Would you copy out only the lines from the one with "This screenshot has width=362, height=644." to the end of the records, exactly as they stand?
###
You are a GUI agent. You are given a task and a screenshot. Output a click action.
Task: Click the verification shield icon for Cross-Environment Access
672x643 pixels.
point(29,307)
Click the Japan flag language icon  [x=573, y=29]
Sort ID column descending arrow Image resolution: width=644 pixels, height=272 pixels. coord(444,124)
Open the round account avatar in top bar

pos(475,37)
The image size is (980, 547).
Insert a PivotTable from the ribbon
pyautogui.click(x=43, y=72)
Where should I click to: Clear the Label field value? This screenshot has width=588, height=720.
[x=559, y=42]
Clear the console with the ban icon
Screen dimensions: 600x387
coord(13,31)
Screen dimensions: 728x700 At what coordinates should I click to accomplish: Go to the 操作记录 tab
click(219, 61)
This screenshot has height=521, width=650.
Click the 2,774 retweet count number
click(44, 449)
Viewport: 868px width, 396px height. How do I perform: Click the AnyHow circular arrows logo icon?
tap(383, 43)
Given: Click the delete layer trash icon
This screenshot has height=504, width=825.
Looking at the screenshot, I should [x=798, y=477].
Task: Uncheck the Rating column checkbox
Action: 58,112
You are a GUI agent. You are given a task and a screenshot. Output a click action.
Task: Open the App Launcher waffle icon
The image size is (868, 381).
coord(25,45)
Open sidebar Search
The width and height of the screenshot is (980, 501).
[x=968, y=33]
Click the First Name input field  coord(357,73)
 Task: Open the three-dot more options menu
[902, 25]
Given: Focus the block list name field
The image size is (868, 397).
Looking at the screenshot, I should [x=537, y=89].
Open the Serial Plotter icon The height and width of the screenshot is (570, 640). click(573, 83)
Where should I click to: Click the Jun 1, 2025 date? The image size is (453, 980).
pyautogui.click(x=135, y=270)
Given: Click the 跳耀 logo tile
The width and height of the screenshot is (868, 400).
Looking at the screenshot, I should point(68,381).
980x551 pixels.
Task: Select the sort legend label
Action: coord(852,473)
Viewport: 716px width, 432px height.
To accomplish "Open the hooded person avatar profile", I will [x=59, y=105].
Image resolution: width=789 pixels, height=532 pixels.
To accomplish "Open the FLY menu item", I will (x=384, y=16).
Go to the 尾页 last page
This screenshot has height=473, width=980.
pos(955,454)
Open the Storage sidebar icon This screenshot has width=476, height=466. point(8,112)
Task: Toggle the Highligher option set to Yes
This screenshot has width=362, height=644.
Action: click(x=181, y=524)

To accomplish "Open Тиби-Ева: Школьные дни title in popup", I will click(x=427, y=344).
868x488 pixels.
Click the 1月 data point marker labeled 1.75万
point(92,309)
###
Exercise solution.
This screenshot has width=362, height=644.
Action: click(x=181, y=524)

To accomplish "Open Тиби-Ева: Школьные дни title in popup", I will click(x=427, y=344).
868x488 pixels.
Click the 1月 data point marker labeled 1.75万
point(92,309)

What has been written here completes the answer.